# 練習原文
^^^^^^^^

雲端安全解決方案供應商 Barracuda 發表最新《 焦點報告 》,就針對物聯網(IoT)裝置的變種Interplanetary Storm (IPStorm)發出警示。 操控IPStorm惡意軟件的網絡犯罪集團現已釋出新變種,除影響Windows和Linux系統設備外,現亦針對Mac和Android裝置。該惡意軟件會製造殭屍網絡,Barracuda研究員估計現時全球大概有84個國家的13,500個系統設備已經遭受感染,而且數目正不斷增加。
大部分遭惡意軟件感染的系統設備位於亞洲:
- 香港(27%)
- 南韓(17%)
- 台灣(15%)
- 俄羅斯及烏克蘭(8%)
- 巴西(6%)
- 美國及加拿大(5%)
研究顯示香港受感染的設備數目最多。事實上,殭屍網絡(殭屍電腦)一直是香港一個主要的網絡安全威脅。根據香港電腦保安事故協調中心的《香港保安觀察報告》(HKCERT)顯示,單在2020年第二季就有5,952宗殭屍網絡個案發生。
IPStorm的新變體使用Go編寫,採用Go implementation of libp2p,並且與UPX包裝在一起。它使用SSH暴力攻擊(brute-force) 和開放的ADB端口進行傳播,將惡意軟件檔案感染網絡中其他節點。這個惡意軟件更具有反向Shell功能,以及可以運行Bash Shell。
Barracuda 研究人員發現一旦系統設備受到感染,該惡意軟件具有多項獨特功能使其可繼續存在,並提供保護。
- 偵測誘捕系統 (Honeypot)——這個惡意軟件會在預設Shell 提示符(PS1)中搜尋字符串“ svr04”,該字符串曾被Cowrie 誘捕系統使用。
- 進行自動更新 —— 該軟件會對比正在運行的版本與最新的版本,並自動更新。
- 使用Go守護程序包 (Go daemon package) 安裝服務(系統/系統v)以保持繼續存在。
- 它會消滅在系統設備中對自己構成威脅的其他程式,例如除錯器和其他競爭性惡意軟件。
要防禦這類攻擊,Barracuda專家建議應採用以下幾項措施:
在所有裝置上正確設定SSH訪問權限,例如使用驗證碼代替密碼會更安全。當用戶使用密碼登入時,惡意軟件就可利用設定不當的部份進行攻擊。 這是路由器和物聯網裝置常見的問題,因此很容易成為該惡意軟件的目標。
使用雲端安全管理工具檢測SSH訪問權限,以防設定錯誤導致的災難性後果。如有需要,則提供額外的外層保障,與其將資源暴露在互聯網,不如部署啟用MFA的VPN連接,並按特定需要劃分網絡區隔,而非對IP網絡廣泛地授予訪問權限。

^^^^^^^^

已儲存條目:
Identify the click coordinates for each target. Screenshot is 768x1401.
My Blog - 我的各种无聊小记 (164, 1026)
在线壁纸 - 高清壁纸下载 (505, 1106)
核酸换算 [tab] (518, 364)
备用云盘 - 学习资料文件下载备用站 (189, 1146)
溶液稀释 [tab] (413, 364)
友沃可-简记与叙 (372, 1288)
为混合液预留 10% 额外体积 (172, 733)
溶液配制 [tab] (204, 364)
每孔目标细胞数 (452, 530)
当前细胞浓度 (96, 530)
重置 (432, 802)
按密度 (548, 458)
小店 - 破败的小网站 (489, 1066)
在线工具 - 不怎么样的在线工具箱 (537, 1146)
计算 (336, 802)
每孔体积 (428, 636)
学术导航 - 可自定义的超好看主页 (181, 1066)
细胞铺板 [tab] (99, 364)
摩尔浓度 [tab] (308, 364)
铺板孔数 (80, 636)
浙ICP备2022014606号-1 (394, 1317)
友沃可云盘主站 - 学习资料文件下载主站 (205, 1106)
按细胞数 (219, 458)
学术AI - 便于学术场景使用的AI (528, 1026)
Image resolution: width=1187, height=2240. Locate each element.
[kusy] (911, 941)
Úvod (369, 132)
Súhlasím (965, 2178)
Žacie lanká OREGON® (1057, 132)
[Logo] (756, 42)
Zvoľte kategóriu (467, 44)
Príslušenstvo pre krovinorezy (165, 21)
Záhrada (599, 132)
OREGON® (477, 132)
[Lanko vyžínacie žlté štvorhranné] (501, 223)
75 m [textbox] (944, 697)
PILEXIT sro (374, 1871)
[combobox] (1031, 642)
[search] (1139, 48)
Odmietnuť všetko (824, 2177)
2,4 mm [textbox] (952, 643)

^^^^^^^^

# 作業題目
根據原文,Barracuda研究員估計全球大約有多少個系統設備已遭受感染?請作答。 作答時只可依據原文。

# 作答欄
大約13,500個系統設備,分佈於84個國家。